(Beginning of DOCUMENT PASSAGE)
All reports, which were labelled as IPSID, were reviewed by one of the authors. Cases were grouped into five year intervals according to the date of the initial diagnosis and five year age groups. Age specific rates were calculated using midperiod population denominators for each age group, and summary age adjusted incidence rates were calculated by direct standardisation using the world standard population.8
During this 25 year period, more than 500 000 surgical pathology reports were recorded. There were 5421 gastrointestinal tract cancers of which 2326 (43%) were gastric cancers, 1398 (26%) colonic cancers 1161 (21%) oesophageal cancers, and 536 (10%) small bowel cancers. Of the small bowel cancers, 161 (30%) cases were IPSID. This composed 3% of all gastrointestinal cancers in this period.
Among the 161 IPSID cases, 98 (61%) were males with a mean age of 31.74 (SD 14.94) years and 63 (39%) were females (mean age 26.85 (8.88)). The standardised rate ratio (95% confidence interval) of males to females in the study was 1.39 (1.26, 1.69), which represents a higher incidence of IPSID in males. Almost all cases were village dwellers or those who had recently immigrated to large cities from their villages. Age specific rates and absolute frequency of IPSID in males and females are shown in table 1. The disease had its highest incidence in the third decade of life in both sexes. There has been a persistent decrease in the incidence of IPSID since 1986, as show in fig 1.
The sharp decrease in the incidence of IPSID in the period 1978–1983 coincided with the time of revolution and the Iraq-Iran war, which caused instability in all organisations. The incidence of IPSID has decreased over the past 15 years (r2 = 0.26, t (14) = −2.25, p = 0.04).
IPSID was once the most common small intestinal malignancy in the Middle East.1–6 Early infectious stress in infancy and chronic antigenic stimulation in the earlier part of life along with genetic factors are probably important in the pathogenesis of IPSID.7 In our series of 161 patients with IPSID, we observed a dramatic decrease in the incidence of the disease over the past decade.
(End of DOCUMENT PASSAGE)
* **EXERCISES TO COMPLETE**:
A. In the IPSID passage, condense the paragraph beginning "During this 25 year period" into a short bulleted list that keeps its main figures.
B. Reproduce the IPSID passage verbatim between "All reports, which" and "in this period.", inclusive.
(Beginning of ENTRIES SHOWN)
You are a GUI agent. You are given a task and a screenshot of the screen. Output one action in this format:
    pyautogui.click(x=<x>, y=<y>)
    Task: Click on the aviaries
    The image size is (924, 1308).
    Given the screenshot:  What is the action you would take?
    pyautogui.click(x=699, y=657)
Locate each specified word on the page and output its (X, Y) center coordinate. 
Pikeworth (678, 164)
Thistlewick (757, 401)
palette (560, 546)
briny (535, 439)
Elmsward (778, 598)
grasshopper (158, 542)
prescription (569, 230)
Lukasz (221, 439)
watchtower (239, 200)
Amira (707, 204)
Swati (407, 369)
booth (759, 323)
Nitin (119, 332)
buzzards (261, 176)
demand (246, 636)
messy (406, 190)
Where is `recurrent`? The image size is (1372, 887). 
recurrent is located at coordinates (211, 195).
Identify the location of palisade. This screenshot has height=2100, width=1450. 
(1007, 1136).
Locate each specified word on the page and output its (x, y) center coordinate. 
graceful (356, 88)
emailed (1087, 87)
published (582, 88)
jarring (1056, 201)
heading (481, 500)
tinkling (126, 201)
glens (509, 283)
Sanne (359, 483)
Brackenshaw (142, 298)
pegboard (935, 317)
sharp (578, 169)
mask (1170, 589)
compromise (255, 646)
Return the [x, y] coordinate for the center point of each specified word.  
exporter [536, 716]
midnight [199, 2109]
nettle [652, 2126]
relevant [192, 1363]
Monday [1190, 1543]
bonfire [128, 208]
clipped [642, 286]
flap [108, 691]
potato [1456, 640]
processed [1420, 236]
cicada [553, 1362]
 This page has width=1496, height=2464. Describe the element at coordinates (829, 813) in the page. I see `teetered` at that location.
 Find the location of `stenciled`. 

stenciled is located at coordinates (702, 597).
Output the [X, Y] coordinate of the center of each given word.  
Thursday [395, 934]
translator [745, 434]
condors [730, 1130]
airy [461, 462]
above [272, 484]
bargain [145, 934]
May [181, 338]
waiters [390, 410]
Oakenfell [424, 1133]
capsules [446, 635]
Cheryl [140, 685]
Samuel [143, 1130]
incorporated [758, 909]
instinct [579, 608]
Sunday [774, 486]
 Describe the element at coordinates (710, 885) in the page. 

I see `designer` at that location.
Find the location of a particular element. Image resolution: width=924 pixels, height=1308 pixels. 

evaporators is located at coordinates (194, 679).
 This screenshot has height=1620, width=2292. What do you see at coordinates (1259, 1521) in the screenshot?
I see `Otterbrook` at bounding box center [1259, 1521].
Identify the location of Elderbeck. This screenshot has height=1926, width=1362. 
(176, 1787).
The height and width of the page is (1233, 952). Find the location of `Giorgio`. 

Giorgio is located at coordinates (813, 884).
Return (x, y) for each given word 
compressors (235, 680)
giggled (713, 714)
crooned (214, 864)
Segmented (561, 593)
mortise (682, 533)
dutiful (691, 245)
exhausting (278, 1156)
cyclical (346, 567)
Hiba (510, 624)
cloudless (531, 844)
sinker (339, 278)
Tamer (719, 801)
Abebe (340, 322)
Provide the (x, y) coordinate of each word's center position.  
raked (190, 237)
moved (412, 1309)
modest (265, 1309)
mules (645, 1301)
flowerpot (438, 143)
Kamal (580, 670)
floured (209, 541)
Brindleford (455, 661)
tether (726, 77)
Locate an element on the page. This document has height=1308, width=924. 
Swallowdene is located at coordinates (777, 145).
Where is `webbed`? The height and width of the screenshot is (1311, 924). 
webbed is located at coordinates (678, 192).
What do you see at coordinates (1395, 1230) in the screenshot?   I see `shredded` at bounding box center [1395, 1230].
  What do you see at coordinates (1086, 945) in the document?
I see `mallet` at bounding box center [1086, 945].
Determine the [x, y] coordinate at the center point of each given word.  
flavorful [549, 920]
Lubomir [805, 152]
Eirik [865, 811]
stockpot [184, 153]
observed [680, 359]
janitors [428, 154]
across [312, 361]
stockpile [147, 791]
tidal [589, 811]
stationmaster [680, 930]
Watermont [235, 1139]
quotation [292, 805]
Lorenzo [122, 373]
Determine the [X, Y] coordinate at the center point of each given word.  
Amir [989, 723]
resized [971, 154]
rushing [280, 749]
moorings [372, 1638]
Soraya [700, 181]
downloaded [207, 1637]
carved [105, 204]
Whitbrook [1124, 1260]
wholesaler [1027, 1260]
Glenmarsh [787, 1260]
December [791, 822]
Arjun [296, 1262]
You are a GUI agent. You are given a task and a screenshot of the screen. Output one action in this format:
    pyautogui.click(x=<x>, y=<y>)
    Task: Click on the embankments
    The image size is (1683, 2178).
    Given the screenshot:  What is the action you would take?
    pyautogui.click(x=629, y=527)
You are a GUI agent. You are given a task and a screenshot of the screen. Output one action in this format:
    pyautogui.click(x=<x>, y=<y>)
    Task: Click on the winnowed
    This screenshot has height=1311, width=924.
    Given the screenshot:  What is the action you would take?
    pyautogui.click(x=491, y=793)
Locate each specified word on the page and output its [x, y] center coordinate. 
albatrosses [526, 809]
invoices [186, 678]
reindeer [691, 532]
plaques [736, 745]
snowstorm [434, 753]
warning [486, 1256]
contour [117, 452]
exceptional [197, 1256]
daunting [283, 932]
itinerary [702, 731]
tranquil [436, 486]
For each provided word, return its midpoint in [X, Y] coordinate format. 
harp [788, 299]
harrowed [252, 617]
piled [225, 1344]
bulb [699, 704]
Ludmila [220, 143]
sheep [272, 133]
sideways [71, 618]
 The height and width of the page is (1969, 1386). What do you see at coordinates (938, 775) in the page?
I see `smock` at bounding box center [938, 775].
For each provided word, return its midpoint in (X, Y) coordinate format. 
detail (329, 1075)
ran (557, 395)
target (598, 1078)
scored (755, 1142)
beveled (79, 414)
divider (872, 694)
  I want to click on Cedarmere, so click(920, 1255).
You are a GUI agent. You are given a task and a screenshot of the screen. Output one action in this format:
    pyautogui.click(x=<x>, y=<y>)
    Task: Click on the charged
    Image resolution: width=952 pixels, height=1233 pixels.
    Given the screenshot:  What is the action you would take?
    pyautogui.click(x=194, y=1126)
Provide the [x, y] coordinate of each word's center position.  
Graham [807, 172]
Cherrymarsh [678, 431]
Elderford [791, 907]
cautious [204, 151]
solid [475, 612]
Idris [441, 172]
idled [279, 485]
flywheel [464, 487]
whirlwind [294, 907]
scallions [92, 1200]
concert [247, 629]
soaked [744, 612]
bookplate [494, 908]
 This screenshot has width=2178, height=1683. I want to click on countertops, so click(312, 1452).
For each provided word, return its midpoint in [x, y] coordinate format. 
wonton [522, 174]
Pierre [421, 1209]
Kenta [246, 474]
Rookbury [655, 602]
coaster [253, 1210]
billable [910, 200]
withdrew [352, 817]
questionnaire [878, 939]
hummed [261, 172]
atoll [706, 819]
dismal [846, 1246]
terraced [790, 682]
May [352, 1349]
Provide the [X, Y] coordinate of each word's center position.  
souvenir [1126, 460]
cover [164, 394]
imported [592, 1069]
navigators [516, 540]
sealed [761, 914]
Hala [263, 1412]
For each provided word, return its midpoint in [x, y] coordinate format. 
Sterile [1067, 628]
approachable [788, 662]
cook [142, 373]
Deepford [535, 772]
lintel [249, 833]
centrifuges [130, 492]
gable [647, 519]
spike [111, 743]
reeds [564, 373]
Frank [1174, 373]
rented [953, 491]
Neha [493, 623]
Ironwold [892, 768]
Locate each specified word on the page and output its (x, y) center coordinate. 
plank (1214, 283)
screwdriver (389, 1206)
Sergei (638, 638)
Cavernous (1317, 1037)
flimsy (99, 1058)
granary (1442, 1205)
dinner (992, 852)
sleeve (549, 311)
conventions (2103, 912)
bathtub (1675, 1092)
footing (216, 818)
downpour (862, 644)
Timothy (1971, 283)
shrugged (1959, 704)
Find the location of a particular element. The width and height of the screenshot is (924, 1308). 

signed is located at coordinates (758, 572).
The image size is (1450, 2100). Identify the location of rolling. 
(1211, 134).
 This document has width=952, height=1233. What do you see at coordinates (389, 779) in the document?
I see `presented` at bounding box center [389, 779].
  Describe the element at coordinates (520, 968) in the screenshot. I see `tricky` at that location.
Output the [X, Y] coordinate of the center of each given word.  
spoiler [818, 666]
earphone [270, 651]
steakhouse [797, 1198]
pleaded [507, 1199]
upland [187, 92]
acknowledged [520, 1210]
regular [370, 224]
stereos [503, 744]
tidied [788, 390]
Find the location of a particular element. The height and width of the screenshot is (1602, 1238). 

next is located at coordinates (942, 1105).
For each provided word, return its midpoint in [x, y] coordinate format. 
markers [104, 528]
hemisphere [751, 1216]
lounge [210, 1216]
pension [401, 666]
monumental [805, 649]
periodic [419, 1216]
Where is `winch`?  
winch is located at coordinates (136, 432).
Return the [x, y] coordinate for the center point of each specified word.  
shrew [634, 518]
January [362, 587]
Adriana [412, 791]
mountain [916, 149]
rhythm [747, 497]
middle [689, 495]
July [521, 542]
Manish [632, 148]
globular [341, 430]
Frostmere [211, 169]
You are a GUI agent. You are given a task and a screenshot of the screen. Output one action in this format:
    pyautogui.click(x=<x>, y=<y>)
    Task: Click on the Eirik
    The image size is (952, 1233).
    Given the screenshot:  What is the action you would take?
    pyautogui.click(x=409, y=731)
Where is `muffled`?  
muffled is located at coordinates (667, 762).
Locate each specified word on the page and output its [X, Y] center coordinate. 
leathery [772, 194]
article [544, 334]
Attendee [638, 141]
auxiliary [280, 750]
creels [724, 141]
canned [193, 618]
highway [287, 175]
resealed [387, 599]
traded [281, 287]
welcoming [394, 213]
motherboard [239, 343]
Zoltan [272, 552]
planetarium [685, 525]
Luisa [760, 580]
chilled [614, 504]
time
(End of ENTRIES SHOWN)
* **PROBLEM SOLUTIONS**:
A.
- Over 25 years, more than 500 000 surgical pathology reports were recorded.
- There were 5421 gastrointestinal tract cancers:
  - gastric: 2326 (43%)
  - colonic: 1398 (26%)
  - oesophageal: 1161 (21%)
  - small bowel: 536 (10%)
- Of the small bowel cancers, 161 (30%) were IPSID.
- IPSID made up 3% of all gastrointestinal cancers in the period.

B.
All reports, which were labelled as IPSID, were reviewed by one of the authors. Cases were grouped into five year intervals according to the date of the initial diagnosis and five year age groups. Age specific rates were calculated using midperiod population denominators for each age group, and summary age adjusted incidence rates were calculated by direct standardisation using the world standard population.8
During this 25 year period, more than 500 000 surgical pathology reports were recorded. There were 5421 gastrointestinal tract cancers of which 2326 (43%) were gastric cancers, 1398 (26%) colonic cancers 1161 (21%) oesophageal cancers, and 536 (10%) small bowel cancers. Of the small bowel cancers, 161 (30%) cases were IPSID. This composed 3% of all gastrointestinal cancers in this period.